> Required action:
The expected output is each line in the data below that includes the string "blue".

> Supplied data:
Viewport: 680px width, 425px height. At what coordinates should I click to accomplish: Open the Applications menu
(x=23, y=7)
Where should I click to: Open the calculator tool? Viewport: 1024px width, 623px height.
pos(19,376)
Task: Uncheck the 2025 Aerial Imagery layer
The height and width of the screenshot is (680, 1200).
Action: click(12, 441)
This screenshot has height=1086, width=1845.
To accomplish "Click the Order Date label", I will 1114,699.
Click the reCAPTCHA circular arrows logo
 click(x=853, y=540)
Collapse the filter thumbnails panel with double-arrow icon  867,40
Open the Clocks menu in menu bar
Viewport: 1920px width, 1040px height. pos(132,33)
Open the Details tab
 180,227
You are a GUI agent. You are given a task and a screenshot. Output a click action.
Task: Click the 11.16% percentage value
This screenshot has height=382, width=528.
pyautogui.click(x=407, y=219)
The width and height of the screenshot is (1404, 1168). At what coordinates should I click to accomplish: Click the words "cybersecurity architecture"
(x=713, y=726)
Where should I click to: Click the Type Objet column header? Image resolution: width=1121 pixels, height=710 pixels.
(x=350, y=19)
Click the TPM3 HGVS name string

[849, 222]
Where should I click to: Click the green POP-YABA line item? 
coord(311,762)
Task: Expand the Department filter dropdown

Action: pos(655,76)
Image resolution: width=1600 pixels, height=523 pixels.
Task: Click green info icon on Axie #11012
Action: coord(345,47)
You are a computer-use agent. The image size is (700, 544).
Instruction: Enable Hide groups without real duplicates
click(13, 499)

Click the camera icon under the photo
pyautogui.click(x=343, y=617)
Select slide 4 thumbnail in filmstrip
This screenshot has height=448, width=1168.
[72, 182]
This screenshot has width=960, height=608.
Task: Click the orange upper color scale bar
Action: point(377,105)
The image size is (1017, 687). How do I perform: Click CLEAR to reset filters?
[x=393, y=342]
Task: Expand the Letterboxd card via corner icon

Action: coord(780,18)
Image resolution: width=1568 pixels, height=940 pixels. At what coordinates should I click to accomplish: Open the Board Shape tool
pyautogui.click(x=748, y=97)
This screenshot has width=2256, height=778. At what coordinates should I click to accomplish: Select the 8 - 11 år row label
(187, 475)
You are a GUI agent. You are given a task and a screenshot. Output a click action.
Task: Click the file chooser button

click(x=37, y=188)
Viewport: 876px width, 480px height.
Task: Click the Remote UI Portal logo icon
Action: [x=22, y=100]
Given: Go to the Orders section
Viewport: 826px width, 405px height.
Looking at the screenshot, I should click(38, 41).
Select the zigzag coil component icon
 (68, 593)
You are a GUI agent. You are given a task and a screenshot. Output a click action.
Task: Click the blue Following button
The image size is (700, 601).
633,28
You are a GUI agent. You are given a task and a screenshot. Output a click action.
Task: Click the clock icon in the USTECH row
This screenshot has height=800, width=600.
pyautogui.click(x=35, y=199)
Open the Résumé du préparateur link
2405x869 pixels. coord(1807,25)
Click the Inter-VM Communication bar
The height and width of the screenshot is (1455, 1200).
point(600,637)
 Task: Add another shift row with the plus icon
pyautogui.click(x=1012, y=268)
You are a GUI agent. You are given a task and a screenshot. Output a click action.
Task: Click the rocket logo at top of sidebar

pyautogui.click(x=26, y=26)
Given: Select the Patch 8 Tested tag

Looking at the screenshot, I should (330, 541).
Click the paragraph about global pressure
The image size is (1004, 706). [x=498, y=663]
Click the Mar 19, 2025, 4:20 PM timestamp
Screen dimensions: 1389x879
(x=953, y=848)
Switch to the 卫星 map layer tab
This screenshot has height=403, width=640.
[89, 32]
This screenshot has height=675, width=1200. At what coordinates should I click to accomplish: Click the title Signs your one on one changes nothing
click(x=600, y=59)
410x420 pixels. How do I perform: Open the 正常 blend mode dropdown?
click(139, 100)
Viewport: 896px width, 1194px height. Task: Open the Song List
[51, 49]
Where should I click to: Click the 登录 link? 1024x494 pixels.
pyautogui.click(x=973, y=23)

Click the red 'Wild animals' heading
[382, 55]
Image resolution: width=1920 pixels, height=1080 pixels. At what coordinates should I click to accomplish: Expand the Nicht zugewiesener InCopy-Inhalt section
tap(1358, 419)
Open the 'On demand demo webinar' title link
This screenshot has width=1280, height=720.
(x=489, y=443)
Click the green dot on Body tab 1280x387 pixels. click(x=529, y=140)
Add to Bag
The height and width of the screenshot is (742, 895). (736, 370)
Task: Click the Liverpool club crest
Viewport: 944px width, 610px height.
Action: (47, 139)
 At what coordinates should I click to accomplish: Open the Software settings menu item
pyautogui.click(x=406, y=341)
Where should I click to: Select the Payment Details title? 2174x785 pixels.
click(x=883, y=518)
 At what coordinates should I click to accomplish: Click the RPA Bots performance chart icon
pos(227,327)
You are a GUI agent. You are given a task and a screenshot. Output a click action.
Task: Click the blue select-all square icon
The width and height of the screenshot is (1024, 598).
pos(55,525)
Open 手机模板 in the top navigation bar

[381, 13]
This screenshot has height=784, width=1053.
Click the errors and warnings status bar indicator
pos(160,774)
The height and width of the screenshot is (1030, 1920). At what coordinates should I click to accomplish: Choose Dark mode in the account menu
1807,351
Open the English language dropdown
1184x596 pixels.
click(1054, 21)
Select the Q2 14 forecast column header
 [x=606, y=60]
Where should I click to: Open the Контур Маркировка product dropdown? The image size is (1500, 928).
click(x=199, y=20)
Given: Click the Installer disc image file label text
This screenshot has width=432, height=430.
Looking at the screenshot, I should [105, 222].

> Finished exercise:
Task: Click the blue Following button
Task: Click the blue select-all square icon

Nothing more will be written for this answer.